* _PROBLEM TO WORK ON_
Only one portion of the data is to be written out: from the line bearing "Turn off the" through the line bearing "Given: Select 高清 picture quality". Write it exactly as it appears.

[Pixel coordinate grounding data]
====

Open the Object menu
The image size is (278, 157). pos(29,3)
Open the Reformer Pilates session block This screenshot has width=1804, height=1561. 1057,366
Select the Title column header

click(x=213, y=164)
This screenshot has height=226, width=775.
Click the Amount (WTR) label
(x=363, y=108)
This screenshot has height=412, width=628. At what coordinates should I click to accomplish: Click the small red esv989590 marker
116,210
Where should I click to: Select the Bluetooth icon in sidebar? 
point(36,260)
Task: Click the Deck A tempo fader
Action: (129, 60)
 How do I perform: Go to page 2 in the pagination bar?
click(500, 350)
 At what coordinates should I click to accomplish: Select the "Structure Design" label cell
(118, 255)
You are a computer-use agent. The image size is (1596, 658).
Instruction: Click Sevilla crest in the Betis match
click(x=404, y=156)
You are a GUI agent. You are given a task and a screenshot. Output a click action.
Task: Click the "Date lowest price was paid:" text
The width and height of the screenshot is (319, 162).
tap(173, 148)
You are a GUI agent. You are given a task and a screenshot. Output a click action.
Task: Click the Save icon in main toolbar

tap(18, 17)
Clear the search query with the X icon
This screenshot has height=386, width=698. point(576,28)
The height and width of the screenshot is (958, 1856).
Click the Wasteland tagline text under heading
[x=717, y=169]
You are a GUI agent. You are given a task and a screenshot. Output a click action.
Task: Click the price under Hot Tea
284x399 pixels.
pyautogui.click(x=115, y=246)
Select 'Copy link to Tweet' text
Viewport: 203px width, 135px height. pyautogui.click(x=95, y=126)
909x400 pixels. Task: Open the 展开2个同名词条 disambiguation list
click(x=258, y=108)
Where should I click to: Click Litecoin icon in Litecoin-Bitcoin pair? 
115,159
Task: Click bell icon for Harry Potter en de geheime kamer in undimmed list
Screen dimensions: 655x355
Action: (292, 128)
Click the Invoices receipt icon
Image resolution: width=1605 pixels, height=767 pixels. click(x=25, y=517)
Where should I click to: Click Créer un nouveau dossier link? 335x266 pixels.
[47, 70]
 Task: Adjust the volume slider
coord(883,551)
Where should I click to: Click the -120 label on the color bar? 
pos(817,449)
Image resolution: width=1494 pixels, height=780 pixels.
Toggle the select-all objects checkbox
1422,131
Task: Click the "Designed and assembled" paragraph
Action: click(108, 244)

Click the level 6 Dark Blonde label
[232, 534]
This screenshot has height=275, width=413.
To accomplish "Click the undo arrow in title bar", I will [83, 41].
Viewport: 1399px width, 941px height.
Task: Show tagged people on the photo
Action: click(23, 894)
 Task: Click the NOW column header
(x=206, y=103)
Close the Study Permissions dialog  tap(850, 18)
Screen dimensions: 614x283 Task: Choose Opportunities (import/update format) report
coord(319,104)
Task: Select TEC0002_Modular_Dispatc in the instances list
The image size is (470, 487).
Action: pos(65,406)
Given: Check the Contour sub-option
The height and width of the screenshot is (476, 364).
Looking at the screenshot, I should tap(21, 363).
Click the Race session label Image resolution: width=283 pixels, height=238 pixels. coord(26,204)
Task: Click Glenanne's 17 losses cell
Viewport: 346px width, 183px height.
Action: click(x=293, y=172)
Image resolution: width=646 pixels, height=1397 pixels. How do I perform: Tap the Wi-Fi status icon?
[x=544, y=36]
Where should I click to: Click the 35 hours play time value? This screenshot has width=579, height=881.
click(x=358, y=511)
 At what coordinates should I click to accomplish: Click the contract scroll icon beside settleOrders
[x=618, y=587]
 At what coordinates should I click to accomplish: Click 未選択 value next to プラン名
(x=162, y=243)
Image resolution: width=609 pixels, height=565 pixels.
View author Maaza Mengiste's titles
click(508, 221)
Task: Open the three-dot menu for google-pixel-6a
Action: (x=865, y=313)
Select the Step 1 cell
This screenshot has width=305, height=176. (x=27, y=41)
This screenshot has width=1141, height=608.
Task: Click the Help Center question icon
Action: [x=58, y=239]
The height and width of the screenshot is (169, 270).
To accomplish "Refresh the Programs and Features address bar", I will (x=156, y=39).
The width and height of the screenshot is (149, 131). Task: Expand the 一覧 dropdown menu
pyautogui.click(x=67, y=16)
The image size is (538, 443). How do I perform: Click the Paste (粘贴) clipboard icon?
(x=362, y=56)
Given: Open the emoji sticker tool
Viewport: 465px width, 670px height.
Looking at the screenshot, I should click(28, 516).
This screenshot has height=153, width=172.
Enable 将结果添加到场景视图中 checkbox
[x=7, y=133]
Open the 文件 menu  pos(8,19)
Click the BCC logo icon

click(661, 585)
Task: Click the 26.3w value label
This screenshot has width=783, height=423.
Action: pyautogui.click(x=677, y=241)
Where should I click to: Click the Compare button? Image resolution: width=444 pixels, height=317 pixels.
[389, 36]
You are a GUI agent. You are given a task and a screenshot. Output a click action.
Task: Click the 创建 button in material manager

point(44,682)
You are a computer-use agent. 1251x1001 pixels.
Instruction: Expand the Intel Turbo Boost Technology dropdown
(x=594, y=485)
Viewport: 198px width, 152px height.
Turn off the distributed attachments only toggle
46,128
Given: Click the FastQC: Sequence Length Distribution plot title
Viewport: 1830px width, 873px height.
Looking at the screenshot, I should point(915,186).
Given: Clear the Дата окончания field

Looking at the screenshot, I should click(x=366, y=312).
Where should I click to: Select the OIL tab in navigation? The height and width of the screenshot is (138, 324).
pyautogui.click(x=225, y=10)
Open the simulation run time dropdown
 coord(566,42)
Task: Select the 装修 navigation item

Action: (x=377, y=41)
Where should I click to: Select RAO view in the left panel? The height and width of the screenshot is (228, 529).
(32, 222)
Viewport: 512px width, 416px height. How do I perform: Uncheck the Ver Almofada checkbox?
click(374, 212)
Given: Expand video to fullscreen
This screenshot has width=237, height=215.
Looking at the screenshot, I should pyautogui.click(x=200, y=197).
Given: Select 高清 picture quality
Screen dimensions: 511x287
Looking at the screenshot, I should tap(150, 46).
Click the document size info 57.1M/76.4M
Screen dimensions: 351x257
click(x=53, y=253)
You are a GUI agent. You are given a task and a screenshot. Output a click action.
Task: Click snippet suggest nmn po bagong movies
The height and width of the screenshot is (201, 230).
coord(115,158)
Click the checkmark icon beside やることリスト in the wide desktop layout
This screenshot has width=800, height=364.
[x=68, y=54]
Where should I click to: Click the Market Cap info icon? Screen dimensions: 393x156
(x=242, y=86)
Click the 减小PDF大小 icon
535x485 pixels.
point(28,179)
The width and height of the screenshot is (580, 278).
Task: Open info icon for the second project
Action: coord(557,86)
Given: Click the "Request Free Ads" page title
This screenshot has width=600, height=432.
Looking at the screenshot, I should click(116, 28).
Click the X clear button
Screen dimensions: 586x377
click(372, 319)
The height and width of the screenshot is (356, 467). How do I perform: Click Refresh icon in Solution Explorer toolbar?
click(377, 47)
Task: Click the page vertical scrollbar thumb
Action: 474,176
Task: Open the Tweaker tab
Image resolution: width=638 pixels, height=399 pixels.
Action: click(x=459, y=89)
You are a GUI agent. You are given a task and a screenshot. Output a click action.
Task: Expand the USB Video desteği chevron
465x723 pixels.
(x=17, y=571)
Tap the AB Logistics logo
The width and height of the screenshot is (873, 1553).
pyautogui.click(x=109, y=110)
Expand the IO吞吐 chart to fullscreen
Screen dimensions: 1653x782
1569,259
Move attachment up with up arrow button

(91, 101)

====

* _FINISHED TASK_
Turn off the distributed attachments only toggle
46,128
Given: Click the FastQC: Sequence Length Distribution plot title
Viewport: 1830px width, 873px height.
Looking at the screenshot, I should point(915,186).
Given: Clear the Дата окончания field

Looking at the screenshot, I should click(x=366, y=312).
Where should I click to: Select the OIL tab in navigation? The height and width of the screenshot is (138, 324).
pyautogui.click(x=225, y=10)
Open the simulation run time dropdown
 coord(566,42)
Task: Select the 装修 navigation item

Action: (x=377, y=41)
Where should I click to: Select RAO view in the left panel? The height and width of the screenshot is (228, 529).
(32, 222)
Viewport: 512px width, 416px height. How do I perform: Uncheck the Ver Almofada checkbox?
click(374, 212)
Given: Expand video to fullscreen
This screenshot has width=237, height=215.
Looking at the screenshot, I should pyautogui.click(x=200, y=197).
Given: Select 高清 picture quality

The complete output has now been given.